Why Regulate? The Difficulties in Dealing With Pharmaceutical Waste
Waste pharmaceuticals have always been tricky to manage. One difficulty is they’re near ubiquity in our society; hospitals, pharmacies, residential care facilities, and veterinary clinics would not be able to function without the use of certain lifesaving—yet sometimes highly toxic—medications.
For example, the mechanism of action that allows chemotherapy drugs to be effective in combating cancer is also reason for their extreme toxicity, in that all dividing cells are ultimately destroyed by these antineoplastic drugs.
Yet even seemingly ordinary drugs (like the epinephrine inside EpiPens) are listed under the Resource Conservation and Recovery Act (RCRA) as being hazardous or acutely hazardous.
Schools and everyday households aren’t exempt either—presenting no easy legislative solution to safeguard our communities against the hazardous effects of this type of waste.
To add to the complications of dealing with hazardous pharmaceutical waste, the onus usually falls on individual healthcare workers to safely dispose of these wastes.
This can be a problem, as focus is diverted from the care of patients to first learning which pharmaceuticals are hazardous and which aren’t (these wastes are found either on a special RCRA Listed Wastes group, or they will meet one of the four characteristics of hazardous waste), then the proper way to handle medications that meet the federal criteria of hazardous waste.

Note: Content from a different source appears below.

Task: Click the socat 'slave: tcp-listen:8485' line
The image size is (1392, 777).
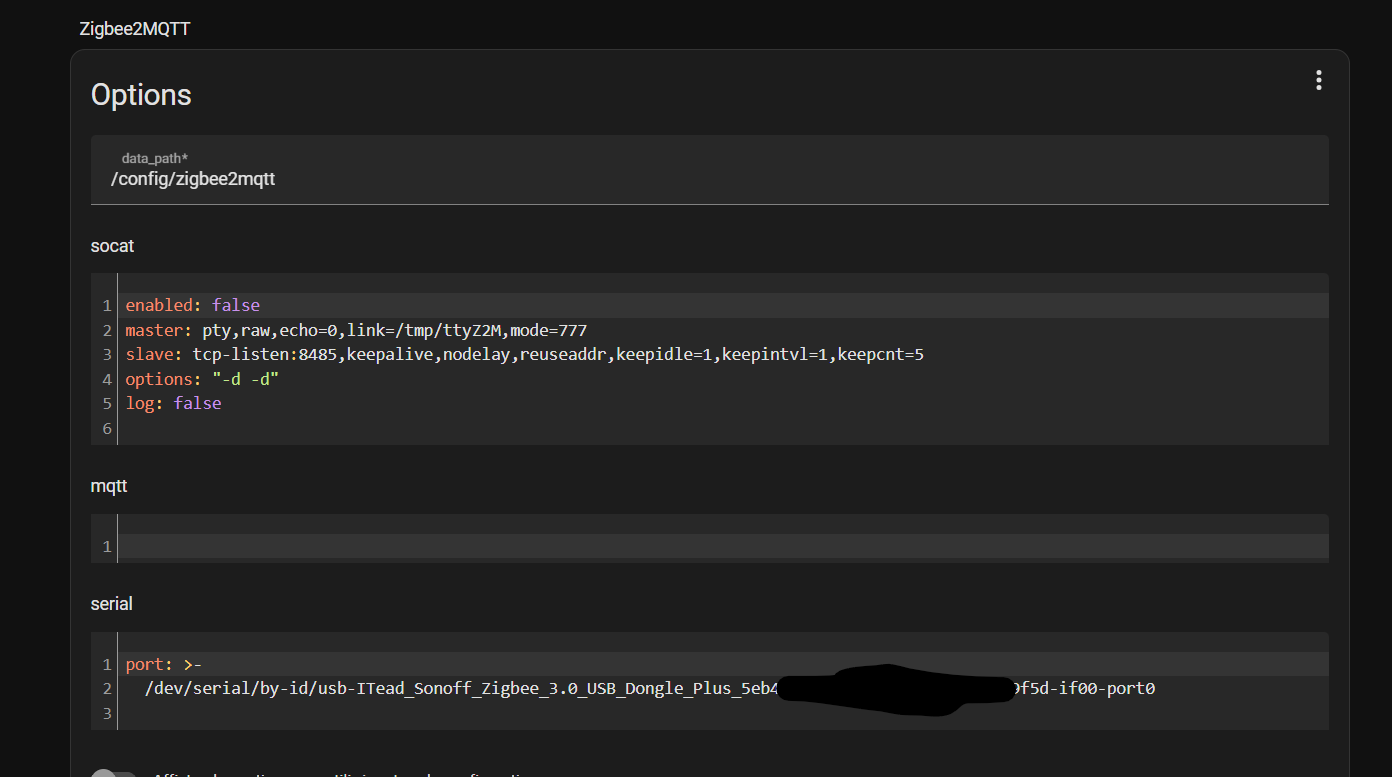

Proposed Pharmaceutical Waste Regulatory Revisions: 2008 to Now
The 2008 Proposal
In an effort to deal with the problem of waste pharmaceuticals, on December 2nd, 2008, the Environmental Protection Agency (EPA) set out a proposal in which hazardous pharmaceuticals would be added to the Universal Waste Rule. This proposal, if finalized, would have effectively given generators the choice to treat all hazardous pharmaceutical waste as non-hazardous waste.
The EPA explained that their 2008 proposal, if implemented, would have diverted future pharmaceutic waste from landfills and sewer systems, thereby reducing the amount of toxic substances reaching wastewater treatment plants.
The main reason the EPA chose not to finalize the proposal is due to the public’s concerns over the lack of notification requirements for facilities that generate, handle, or transport the supposed “universal waste” pharmaceuticals, and also the absence of an official shipment tracking system for the waste.
The 2015 Proposal
Unlike the earlier 2008 proposal, the EPA’s 2015 proposal for the regulation of hazardous waste pharmaceuticals focuses on a “healthcare facility-specific” form of management.
The proposed changes would not include pharmaceutical waste in the Universal Waste Program, as was earlier proposed.
Currently, the best way for any healthcare facility to manage their pharmaceutical waste is to make use of take-back programs, reverse distribution, or some other method of sending unused, damaged, or mishandled hazardous medications back to the manufacturer.
The new changes to the current system of pharmaceutical waste management could possibly mean less strict adherence to RCRA for generators and an easing of disposal responsibilities for healthcare workers.
A notice of proposed rulemaking is expected to be published by the EPA in June of this year. But as with the 2008 proposal, public debate over the issue is expected to re-shape the content of this most recent plan.
If the newly proposed rule is finalized—however it may end up looking if additional changes are made in the proposal process—all healthcare facilities will have to pay attention. Until then, pharmaceutical waste will continue to be managed under Subtitle C of the Resource Conservation and Recovery Act (RCRA).